JAKARTA, SMJogja.com– Putusan Pengadlan Negeri Kelas IA Bandung yang membebankan pembayaran restitusi pada Kementerian Pemberdayaan Perempuan dan Perlindungan Anak (KPPPA) memunculkan permasalahan baru. Pakar hukum pidana UI, Harkristuti Harkrisnowo menyebut terjadi kerancuan putusan pengadilan dalam kasus ini dengan menggunakan istilah restitusi tetapi pembayarannya dibebankan ke negara.
Meski di sisi lain, dia mengapresiasi vonis tersebut yang berorientasi kepada kepentingan korban. “Namun hal itu jangan sampai melanggar ketentuan yang sudah ada,” katanya saat diskusi media briefing “Restitusi vs Kompensasi bagi Korban Kekerasan Seksual” secara daring, Rabu (23/2).
Hal senada disampaikan Wakil Ketua Lembaga Perlindungan Saksi dan Korban (LPSK) Edwin Partogi Pasaribu. Menurut dia, pembebanan restitusi kepada KPPPA kurang tepat karena restitusi merupakan ganti kerugian kepada korban oleh pelaku. Putusan ini mengacu PP Nomor 43 Tahun 2017 tentang Pelaksanaan Restitusi bagi Anak yang menjadi Korban Tindak Pidana. “Dalam PP Nomer 43 Tahun 2017, tidak dikenal pihak ketiga. Dalam kasus ini, negara juga bukan pihak ketiga. Pihak ketiga seharusnya berkontribusi pada tindak pidana itu,” tegas Edwin.

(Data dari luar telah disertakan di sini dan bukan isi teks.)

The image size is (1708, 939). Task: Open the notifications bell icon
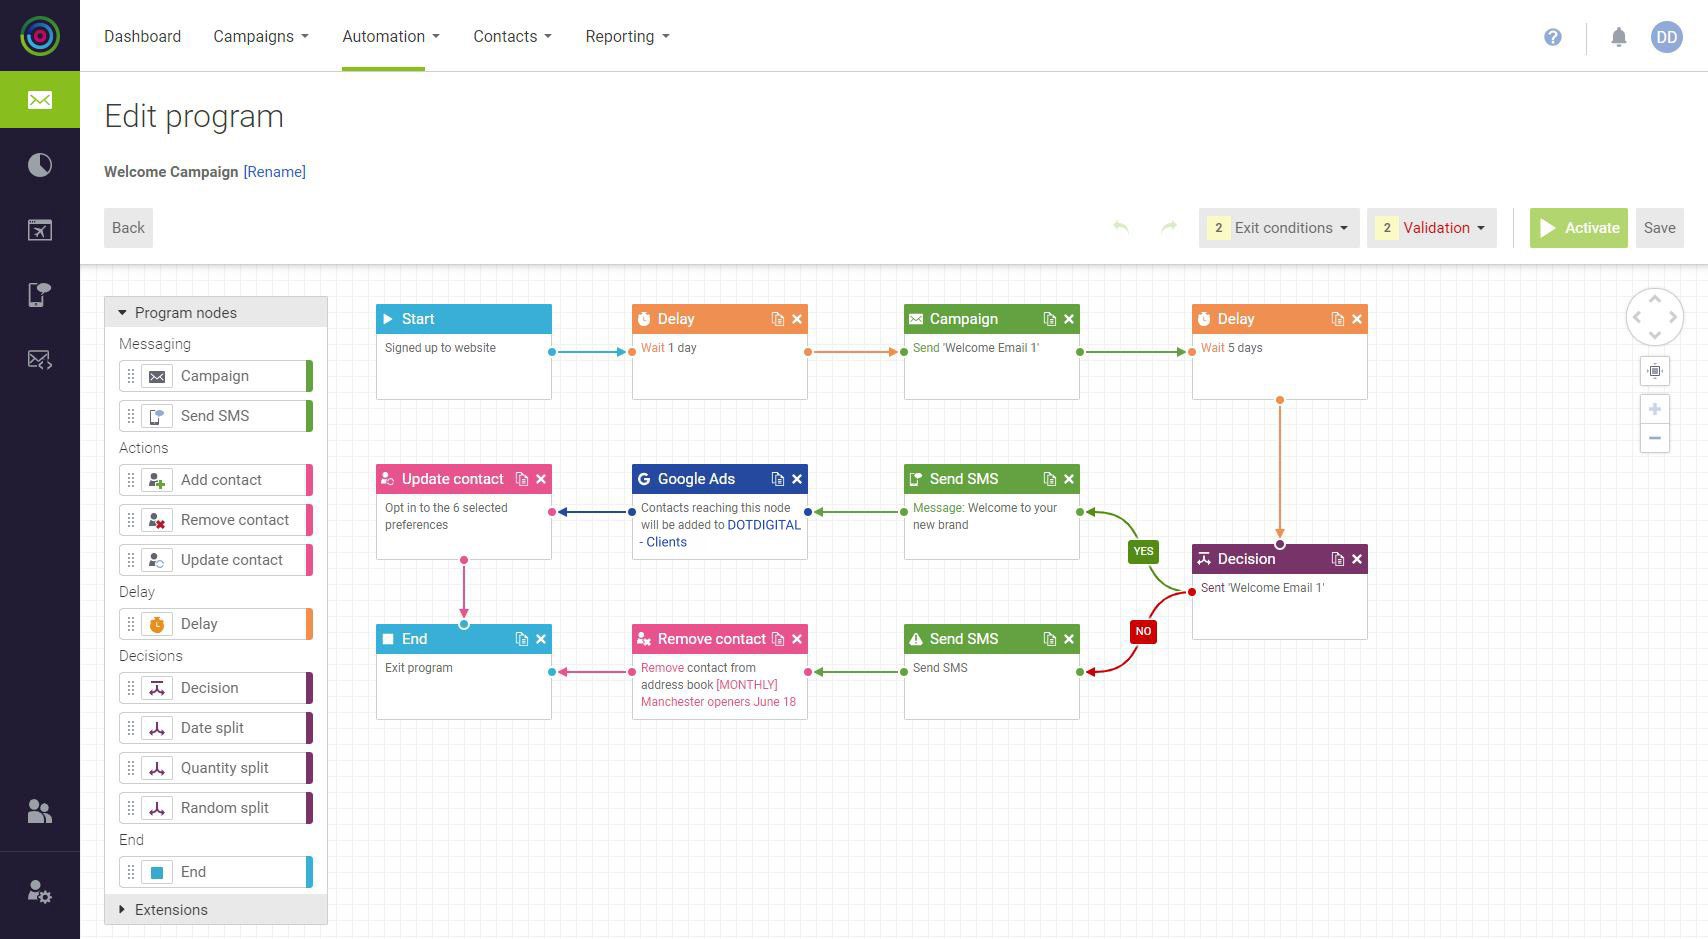(x=1619, y=36)
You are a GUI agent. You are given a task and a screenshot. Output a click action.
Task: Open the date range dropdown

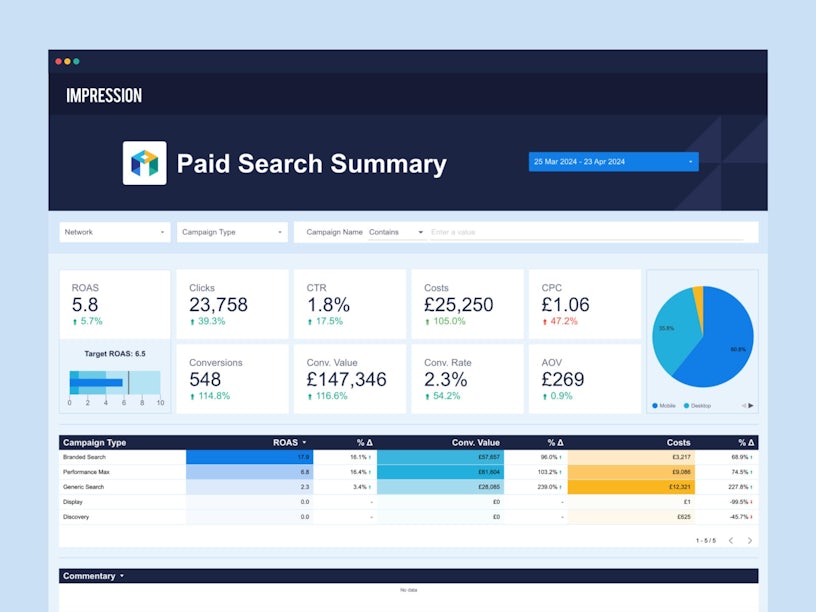[613, 161]
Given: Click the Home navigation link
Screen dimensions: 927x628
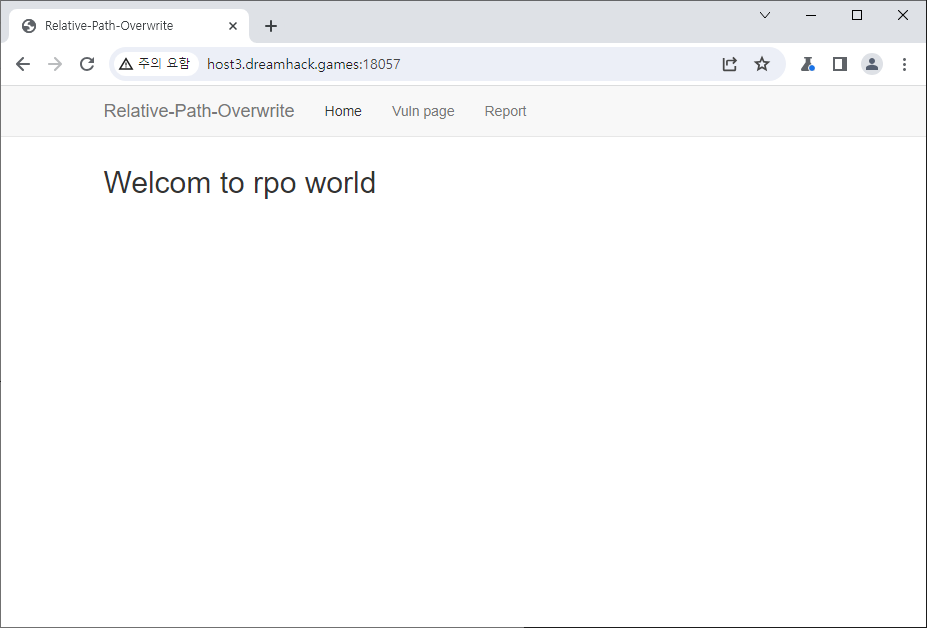Looking at the screenshot, I should pos(343,111).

Sementara itu, Wakil Ketua MPR/Anggota Komisi III DPR Arsul Sani menilai persoalan dasar pada kasus ini lebih pada sistem birokrasi anggaran yang tidak fleksibel. Ada alternatif lain menggunakan anggaran 999 (BA BUN). “Kalau fleksibel menggunakan anggaran itu pada konteks kedaruratan, masalah ini tidak sulit-sulit amat,” ujarnya.